Каждую зиму, после первых дождей, они спускались к пальмам, посмотреть на новые побеги жизни от обугленных стволов. В высоких резиновых сапогах шли они по этой же тропе вдоль хребтов, через цитрусовый сад, виноградник и эвкалиптовую рощу. Крупные капли дождя падали на них с деревьев. Подошвы тяжелых сапог оставляли глубокие следы на влажной земле. И каждый раз они перепрыгивали через глубокие промоины, пробитые первыми сильными ливнями. И рука Амалии не оставляла его руки. Как рукавица, обхватывали шершавые пальцы жены его холодную руку. И выходили они из эвкалиптовой рощи, всегда взявшись за руки. Ее рука согревала все его тело. И аромат, идущий от нее в эти минуты, был подобен запаху свежих цветов и трав, возникших с первыми дождями. Холодны зимы в долине, но Амалия даже не чувствует порывов ветра. Только куталась в старую овечью шубу, запах которой изводил Соломона. И все же запах этот пробуждал далекие воспоминания. Из овечьей шубы Амалии воспоминания докатывались до Элимелеха. В те дни здесь стоял запах овечьего и козлиного помета. Животные выщипывали каждый клок травы между деревьями рощи. Склоны горы были покрыты пасущимся скотом. Элимелех и Соломон сидели на обломке скалы. Вода из источника вырывалась из скалы мощной и шумной струей.

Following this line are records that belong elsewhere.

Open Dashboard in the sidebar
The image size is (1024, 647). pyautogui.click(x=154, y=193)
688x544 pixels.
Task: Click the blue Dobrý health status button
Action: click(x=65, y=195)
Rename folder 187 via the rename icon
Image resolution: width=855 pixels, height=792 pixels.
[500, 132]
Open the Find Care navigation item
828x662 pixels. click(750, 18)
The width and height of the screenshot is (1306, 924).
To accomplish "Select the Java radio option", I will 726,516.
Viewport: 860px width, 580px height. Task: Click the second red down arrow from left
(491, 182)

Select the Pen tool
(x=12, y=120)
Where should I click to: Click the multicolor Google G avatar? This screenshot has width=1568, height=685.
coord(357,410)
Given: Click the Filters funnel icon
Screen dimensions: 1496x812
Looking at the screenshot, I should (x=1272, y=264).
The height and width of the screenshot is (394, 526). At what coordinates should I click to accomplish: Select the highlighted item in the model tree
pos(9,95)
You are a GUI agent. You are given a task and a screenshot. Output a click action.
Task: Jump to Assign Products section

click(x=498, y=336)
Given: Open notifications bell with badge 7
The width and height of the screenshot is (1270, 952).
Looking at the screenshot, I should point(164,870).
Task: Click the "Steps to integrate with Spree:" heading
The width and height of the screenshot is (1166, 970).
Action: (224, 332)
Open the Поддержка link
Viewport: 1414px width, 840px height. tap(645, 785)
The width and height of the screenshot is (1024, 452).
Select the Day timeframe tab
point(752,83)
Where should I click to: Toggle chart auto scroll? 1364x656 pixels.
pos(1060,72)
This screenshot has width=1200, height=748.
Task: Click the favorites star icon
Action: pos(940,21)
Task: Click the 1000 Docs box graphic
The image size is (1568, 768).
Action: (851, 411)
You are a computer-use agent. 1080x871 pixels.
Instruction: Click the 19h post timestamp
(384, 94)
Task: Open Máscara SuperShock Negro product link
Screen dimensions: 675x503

Она омывала скалистую землю и сухие ущелья, водопадом спадала в долину, стекая в болото. Болотистая земля превращалась в пруд, над которым белым легким облаком висели брызги. Элимелех с высоты скалы видел и слышал все это. Он видел и равнину и зеленые, нежные побеги, пробивающиеся из обугленных стволов.
Между пальмами слышалось блеянье коз и мычание овец, и ветер ворошил кроны финиковых пальм. На плоских пространствах торчали черные скалы, похожие на гигантских пресмыкающихся. Между ними протягивались узкие полосы черного болота. На равнине солнце было жарким и зимой. Лучи его нагревали влажную землю, и пары тумана поднимались от поверхности. Горизонт был размыт, и трудно было определить, откуда приходят туманы, от земли или с неба. С усилением ветра воздух начинал дрожать, и горизонт казался сверкающим озером. Бесчинствует буря в долине, и столбы серой пыли прорывают, как струи, туман, делая более реальным воображаемое озеро на горизонте. В роще шумит родник. Зимой он – самый мощный среди источников равнины – становится мутным в глубоких расщелинах горы.
В далекие дни Элимелеха молодые бедуинки медленно приближались к источнику, чтобы набрать воду. Одеты были во все черное, держали кувшины на головах. Почти все были беременны. Ожерелья из серебряных монет позванивали на шеях, груди раскачивались при ходьбе. Они становились на колени у источника, подставляли кувшины набегающим водам и касались животами земли, беременной дождями, и все это под бдительным взглядом Элимелеха.
Около источника сидел Отман, согнувшись в своем темном халате, и жевал жвачку из фиников. Цвет кожи и худоба его лица походили на высушенный плод абрикоса. В руках он держал полую тыкву, полную меда. Резкими движениями он раскачивал ее, сбивая мед в твердые куски. Назначен был Отман следить за источником самим великим шейхом Халедом, властителем всех источников в долине.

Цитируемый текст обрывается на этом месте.